One of my favourite places in the world used to be the big flat rock by the little rapids near the covered bridge. I’m not a sunbather—I’m a redhead and fry if I lie in the sun—so that’s not why (before the tourists took it over) I liked it there. I liked to jump off the rock into the rapids, have them rocket me down the length of the rock until they swirled me up onto the rock’s back. Even though I’m not 12, and am, in fact, an adult, this is something I could do for hours.
One day on the rock years ago I looked out and saw people shooting all the way down the ‘big rapids’ on air mattresses. The next day I tried this myself, starting at the covered bridge and ending up at the General Store. But the mattress was like a cruise ship, not thrilling enough. So the next day I decided to ditch the mattress and shoot the rapids on a styrofoam noodle. The people swimming at the bridge looked dubious as I launched and waved goodbye. As I rode my noodle down the rapids, I looked up at the shorelines. It was a view that staggered me, the mountains so thick with tall pines it felt as if I was getting an intimate up-close glimpse at bright raw wilderness just minutes from the village. I was also amazed at how fast I was flying by this view. A noodle is much faster than an air mattress. I was jetting down so fast that I had to shout something just for the hell of it: “I love you Wakefield!” As the rapids subsided and my ride slowed, I started seeing signs of Wakefield river life—Louis Rompre on his raft giving me a friendly wave, some little kids swimming at a Manse Road cove, and then, as I approached the beach at the General Store, some teenagers were having a little party and noticed me. Suddenly I felt ridiculous, an adult woman washing ashore on a neon noodle. I considered pretending to be a tourist. But that’s when one girl in a bikini shouted out, “Hey, cool! Can I try that?” I said sure, because riding a noodle down the Gatineau River rapids is something everyone should try. It glides you straight into the watery deep green heart of this village, and it lets you be 12 again.
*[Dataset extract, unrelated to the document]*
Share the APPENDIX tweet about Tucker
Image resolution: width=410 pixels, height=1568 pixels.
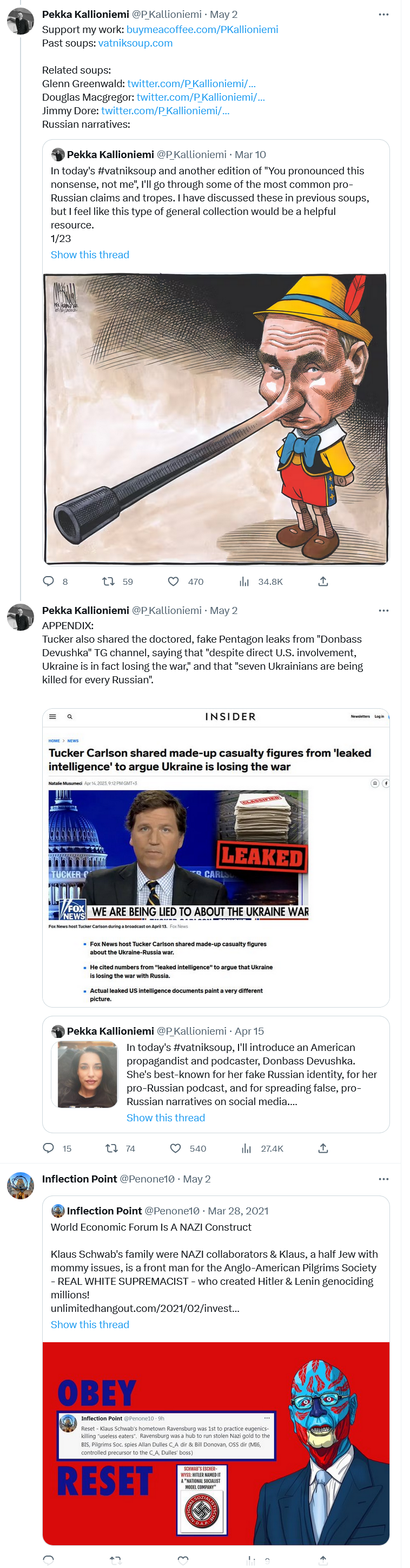323,1148
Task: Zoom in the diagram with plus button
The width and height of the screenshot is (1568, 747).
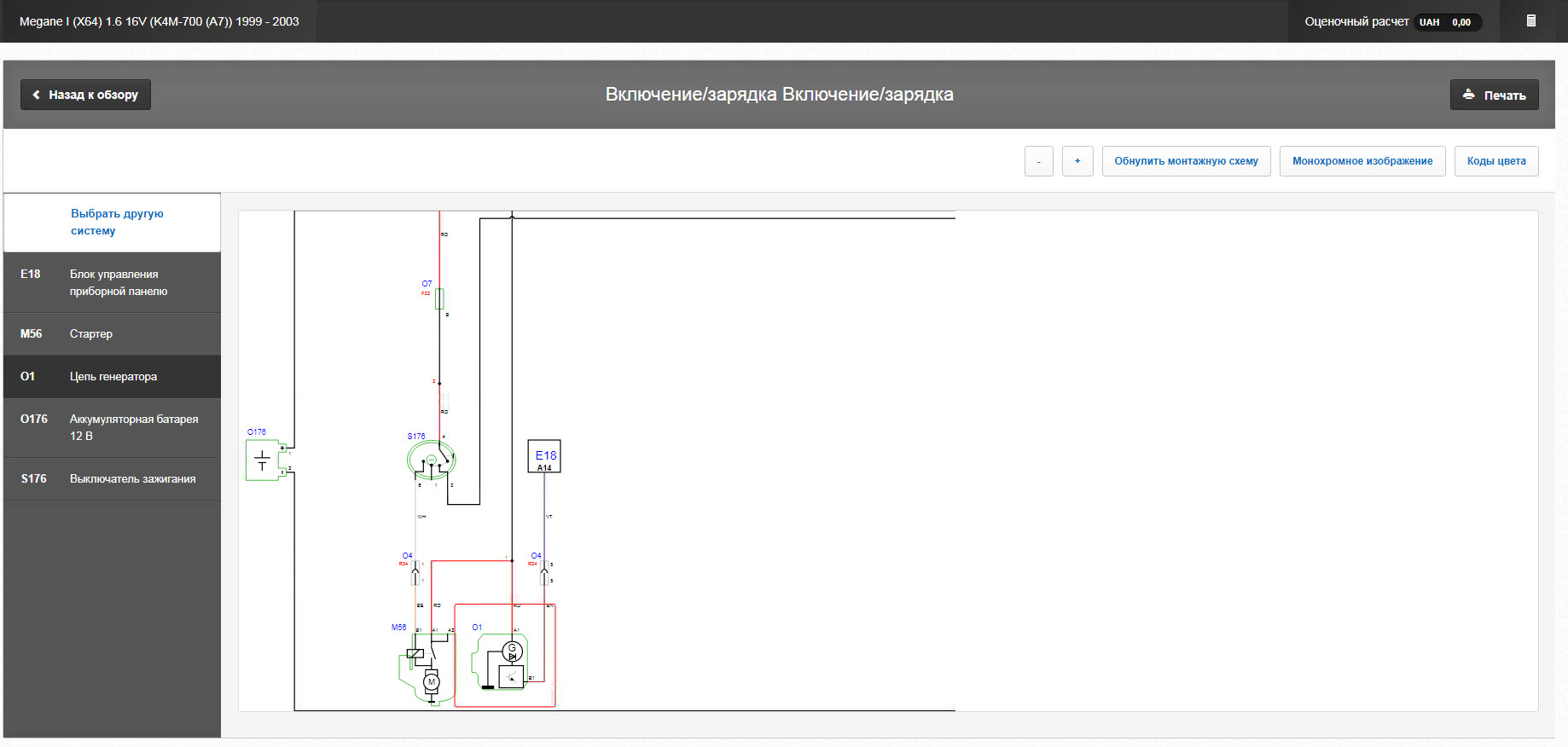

All these years later I’m still floating down the river on most summer evenings, starting at the bridge and ending at the General Store. I don’t usually travel by noodle any more though. Now they make special floating chairs—with cup holders!—that if lain back on allow you to look up into the vast blue sky and sense the enormity of space far above the tallest trees lining our sparkling Gatineau River.
It’s something I urge everyone in the village to try.